Panrita.id

Relevansi Ketentuan Zakat Fitrah

Oleh: Prof. Dr. M. Quraish Shihab, MA. (Profil)

Doktor Tafsir Universitas Al-Azhar Kairo dengan Predikat Mumtaaz ma’a martabah al-syarf al-ula-Summa Cum Laude/Pendiri Pusat Studi Al-Qur’an-PSQ

Pertanyaan:

Dalam waktu dekat ini masyarakat pasti berbondong-bondong untuk menunaikan pembayaran zakat fitrah. Namun yang merisaukan saya adalah di saat ini masihkah relevan bahwa besaran zakat fitrah antara yang dibayar masyarakat yang kemampuan ekonominya sedang sama sama dengan masyarakat yang mampu. Dimana ketentuan yang ada adalh 2,5 dari makanan pokok yang kita makan?

Jawaban:

Perlu diketahui bahwa dalam ajaran Islam dikenal dua macam ibadah;

Pertama, dinamai ibadah secara umum, yakni semua kegiatan yang dilakukan demi karen Allah; berpakaian, berolahraga, bahkan mencampuri istri pun adalah ibadah selama dilakukan demi karena Allah.

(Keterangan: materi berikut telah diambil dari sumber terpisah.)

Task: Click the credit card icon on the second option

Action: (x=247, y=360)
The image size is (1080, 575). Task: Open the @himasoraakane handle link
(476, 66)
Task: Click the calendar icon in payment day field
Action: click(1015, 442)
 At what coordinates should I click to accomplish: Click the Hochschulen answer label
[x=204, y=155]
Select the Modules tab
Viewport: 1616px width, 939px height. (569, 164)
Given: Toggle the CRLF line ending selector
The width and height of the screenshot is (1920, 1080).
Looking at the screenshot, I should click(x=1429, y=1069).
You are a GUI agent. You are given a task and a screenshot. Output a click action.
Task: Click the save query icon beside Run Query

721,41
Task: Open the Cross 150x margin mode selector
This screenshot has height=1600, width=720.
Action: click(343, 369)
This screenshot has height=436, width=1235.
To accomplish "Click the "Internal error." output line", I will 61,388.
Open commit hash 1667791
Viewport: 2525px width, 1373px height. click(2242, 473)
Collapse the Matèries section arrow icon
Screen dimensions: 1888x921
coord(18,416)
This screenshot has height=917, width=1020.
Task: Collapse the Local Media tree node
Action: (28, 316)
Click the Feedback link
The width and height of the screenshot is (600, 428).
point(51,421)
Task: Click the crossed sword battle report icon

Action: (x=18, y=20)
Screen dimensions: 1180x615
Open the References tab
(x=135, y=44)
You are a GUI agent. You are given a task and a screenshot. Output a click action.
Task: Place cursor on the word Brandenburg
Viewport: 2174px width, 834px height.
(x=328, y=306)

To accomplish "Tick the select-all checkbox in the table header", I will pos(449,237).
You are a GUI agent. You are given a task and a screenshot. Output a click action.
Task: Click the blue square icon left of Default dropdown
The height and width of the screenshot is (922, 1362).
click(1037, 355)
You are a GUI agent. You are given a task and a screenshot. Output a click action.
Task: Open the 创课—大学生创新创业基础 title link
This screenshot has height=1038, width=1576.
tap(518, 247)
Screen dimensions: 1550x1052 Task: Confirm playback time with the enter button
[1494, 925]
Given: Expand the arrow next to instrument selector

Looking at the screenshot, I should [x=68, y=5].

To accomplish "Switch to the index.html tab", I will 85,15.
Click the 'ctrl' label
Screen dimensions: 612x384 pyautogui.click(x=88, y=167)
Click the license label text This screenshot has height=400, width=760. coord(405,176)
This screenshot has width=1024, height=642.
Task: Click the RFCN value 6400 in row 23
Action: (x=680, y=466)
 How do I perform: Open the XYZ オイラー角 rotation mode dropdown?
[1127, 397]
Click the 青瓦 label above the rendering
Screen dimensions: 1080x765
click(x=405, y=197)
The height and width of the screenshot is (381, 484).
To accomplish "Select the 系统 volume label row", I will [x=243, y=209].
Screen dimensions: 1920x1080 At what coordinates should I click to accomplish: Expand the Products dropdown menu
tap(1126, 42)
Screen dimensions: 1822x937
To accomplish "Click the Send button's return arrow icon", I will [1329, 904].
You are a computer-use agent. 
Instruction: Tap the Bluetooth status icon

Kedua, ibadah mahdhah/murni, yaitu kegiatan yang kadar dan waktunya ditentukan oleh Allah atau Rasul-Nya. Ibadah semacam ini tidak boleh diubah oleh siapa pun. Haji misalnya, waktunya ditentukan yaitu 9 Dzulhijjah, dan tertentu pula tempatnya dan tatacaranya. Siapa yang masih hendak melakukannya maka dia dapat melakukan ‘umrah sepanjang waktu dan dengan cara tertentu pula. Demikian juga dengan puasa dalam bulan Ramadhan, siapa yang masih ingin berpuasa maka terbuka baginya peluang pada hari-hari yang lain, kecuali pada hari Idul Fitri dan Idul Adha, serta 3 hari sesudah hari raya kurban itu.

Demikian juga dengan zakat fitrah. Jumlah 2,5 kilogram makanan pokok itu, jelas tidak ada artinya bagi seorang yang mampu, tetapi itu sangat berarti bagi kaum lemah. Bukankah hingga kini banyak orang yang tidak cukup makan? Ketentuan zakat fitrah berlaku umum, sehingga tidak mungkin jika ditambah, sebab akan sangat memberatkan bagi sebagian orang. Di sisi lain, tidak ada halangan, tanpa dibatasi berapapun banyaknya bantuan (red: di luar zakat) yang ingin diberikan.

Karena itu, saya memahami bahwa kewajiban zakat fitrah dari makanan pokok itu, dan dengan jumlah yang sedikit itu, merupakan lambang dari kesediaan setiap muslim untuk memberi hidup bagi yang butuh. Dan atas dasar itulah maka yang mampu hendaknya membantu siapa pun yang butuh, bahkan al-Qur’an menamai mereka yang enggan membantu -walau dalam hal-hal yang kecil- sebagai orang yang mendustakan agama (baca: QS. al-Ma’un/107)

Demikian, Wallahu A’lam.

Sumber: M. Quraish Shihab Menjawab 1001 Soal Keislaman yang Patut Anda Ketahui (Jakarta: Lentera Hati, 2008) h. 219-220.